Column-Oriented or column-based databases physically organize data by column while still presenting data as rows. Organizing data by column makes it self-indexing since each column becomes the equivalent of an index key. Each column has table and row identifiers so that columns can be combined to produce rows of data in a table. Any column can be used in the WHERE clause of a query, the data elements can quickly be found in that column, and columns with the same row identifiers are assembled for the query results.

Microsoft SQL Server 2012 (to be released in 2012) has a new feature called Columnstore Indexes which provide column-oriented storage for tables. Microsoft claims that these can speed up queries up to 10 times.
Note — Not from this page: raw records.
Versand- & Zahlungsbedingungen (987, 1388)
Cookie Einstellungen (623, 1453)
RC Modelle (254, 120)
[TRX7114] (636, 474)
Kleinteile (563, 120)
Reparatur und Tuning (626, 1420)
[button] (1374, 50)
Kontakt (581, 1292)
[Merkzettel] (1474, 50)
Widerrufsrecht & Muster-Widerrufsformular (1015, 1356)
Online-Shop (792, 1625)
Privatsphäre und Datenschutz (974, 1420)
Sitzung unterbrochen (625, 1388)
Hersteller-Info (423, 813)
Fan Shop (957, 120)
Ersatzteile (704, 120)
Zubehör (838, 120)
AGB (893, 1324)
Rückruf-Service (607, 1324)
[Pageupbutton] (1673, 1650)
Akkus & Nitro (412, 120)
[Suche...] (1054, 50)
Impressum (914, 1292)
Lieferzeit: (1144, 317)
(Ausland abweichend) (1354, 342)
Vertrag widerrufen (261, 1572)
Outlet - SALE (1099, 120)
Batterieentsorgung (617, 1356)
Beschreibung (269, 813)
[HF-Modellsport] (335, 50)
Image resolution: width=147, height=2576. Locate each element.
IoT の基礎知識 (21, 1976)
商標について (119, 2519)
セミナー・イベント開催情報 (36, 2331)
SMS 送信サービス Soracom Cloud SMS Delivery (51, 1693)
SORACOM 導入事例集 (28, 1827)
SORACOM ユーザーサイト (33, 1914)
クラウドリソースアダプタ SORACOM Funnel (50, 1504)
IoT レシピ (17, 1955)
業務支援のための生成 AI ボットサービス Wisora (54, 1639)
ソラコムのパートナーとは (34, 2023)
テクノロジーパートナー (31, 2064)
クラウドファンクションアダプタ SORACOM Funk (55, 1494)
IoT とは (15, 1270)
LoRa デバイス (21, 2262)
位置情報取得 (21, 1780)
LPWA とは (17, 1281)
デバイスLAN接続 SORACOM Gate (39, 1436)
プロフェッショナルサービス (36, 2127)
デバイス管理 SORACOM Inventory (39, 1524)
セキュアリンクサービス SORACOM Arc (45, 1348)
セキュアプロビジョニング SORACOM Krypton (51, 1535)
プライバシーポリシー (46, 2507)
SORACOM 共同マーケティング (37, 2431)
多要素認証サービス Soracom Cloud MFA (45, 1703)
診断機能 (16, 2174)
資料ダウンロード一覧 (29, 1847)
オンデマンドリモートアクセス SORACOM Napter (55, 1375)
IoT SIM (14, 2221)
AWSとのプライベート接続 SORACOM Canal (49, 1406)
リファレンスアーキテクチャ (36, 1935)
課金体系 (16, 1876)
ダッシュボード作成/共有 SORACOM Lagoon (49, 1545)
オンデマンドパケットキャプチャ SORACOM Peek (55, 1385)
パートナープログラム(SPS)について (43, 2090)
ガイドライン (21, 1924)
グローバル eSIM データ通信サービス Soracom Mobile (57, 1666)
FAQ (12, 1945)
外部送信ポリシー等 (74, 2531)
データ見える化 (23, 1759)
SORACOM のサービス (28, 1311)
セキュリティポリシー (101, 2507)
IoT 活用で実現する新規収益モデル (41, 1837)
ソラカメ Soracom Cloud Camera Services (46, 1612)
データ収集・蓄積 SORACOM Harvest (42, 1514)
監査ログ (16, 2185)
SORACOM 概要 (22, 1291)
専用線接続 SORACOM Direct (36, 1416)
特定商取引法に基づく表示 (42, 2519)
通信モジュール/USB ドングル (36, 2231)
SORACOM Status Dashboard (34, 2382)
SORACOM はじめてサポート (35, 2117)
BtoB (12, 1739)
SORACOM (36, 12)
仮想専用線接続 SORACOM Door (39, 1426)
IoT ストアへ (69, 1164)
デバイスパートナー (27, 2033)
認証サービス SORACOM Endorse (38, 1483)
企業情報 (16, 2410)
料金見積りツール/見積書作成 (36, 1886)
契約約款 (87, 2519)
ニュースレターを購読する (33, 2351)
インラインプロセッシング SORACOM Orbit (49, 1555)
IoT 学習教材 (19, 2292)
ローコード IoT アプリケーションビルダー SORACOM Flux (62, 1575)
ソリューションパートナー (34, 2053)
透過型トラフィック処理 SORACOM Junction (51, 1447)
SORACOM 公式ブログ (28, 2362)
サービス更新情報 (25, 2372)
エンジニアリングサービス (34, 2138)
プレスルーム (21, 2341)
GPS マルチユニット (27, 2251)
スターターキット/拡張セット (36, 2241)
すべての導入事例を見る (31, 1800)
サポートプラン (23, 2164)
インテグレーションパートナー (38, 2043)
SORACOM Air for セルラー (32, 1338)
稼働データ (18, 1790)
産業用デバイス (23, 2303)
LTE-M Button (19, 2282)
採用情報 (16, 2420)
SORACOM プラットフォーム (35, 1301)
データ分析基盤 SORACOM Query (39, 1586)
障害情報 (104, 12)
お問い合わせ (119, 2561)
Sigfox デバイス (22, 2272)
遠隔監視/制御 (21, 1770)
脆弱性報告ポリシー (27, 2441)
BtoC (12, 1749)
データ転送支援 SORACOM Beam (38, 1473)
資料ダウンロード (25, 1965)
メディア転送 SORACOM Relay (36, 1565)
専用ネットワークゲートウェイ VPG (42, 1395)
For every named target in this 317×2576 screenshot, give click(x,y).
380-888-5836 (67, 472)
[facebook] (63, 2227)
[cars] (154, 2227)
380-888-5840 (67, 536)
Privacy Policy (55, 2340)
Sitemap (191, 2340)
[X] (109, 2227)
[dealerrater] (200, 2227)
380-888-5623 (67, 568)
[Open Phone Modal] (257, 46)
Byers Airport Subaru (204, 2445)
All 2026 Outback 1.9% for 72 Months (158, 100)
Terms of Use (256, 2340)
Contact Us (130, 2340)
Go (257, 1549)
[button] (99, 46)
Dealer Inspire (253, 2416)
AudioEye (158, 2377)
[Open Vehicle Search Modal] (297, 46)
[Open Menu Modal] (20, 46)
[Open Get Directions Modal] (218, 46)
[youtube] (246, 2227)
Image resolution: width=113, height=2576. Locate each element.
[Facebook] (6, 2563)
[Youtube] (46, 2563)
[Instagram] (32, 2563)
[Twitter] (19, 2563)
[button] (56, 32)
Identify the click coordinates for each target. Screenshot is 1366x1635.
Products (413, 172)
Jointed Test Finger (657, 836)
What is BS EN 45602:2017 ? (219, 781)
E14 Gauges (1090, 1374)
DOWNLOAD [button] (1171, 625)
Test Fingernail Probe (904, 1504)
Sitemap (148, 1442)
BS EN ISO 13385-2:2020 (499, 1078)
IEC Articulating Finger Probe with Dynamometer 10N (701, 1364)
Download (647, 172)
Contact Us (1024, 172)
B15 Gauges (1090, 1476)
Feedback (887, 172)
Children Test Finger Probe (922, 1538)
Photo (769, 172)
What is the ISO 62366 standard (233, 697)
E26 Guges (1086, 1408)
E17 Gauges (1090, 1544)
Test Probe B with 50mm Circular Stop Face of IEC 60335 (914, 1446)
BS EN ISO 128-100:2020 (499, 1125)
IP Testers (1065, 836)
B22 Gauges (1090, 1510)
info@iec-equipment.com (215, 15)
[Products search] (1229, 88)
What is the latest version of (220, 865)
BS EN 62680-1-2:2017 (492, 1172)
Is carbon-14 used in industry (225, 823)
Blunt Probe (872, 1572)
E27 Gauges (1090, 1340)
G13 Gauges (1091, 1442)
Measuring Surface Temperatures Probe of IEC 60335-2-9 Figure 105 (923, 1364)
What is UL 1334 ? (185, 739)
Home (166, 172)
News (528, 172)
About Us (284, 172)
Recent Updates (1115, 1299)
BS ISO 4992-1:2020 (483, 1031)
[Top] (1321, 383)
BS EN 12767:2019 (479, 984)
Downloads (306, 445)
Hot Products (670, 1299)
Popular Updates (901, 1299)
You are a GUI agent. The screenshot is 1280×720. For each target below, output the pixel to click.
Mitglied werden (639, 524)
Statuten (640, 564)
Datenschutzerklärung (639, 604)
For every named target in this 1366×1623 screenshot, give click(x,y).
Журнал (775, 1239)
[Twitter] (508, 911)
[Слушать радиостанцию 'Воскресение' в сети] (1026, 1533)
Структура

A major advantage of the new SQL Server Columnstore Indexes is that you can index all columns in a large fact table. This enables very fast performance when joining foreign keys in very large fact tables to primary keys in dimensions for star joins. With B-tree indexes, there are penalties for indexing too many columns. In a typical fact table, most columns other than the primary key are foreign keys to dimension tables, and Columnstore indexes will allow all of those columns to be indexed using column-oriented storage.

Oracle 11g supports column-oriented storage of data but only on its proprietary Exadata storage servers or Exadata appliances.

Informative links for information about column-oriented Databases:

http://en.wikipedia.org/wiki/Column-oriented_DBMS

http://nms.csail.mit.edu/~stavros/pubs/tutorial2009-column_stores.pdf

Rapidly Emerging Technology Series: Database Appliances

The Rapidly Emerging Technology Series highlights current technologies that are relevant to data warehouse professionals. This posting discusses database appliances.

A database appliance is an integrated, preconfigured package of RDBMS software and hardware. Most major database vendors including Microsoft, Oracle, IBM, and TeraData package and sell database appliances. Data warehouse appliances are the biggest selling database appliances.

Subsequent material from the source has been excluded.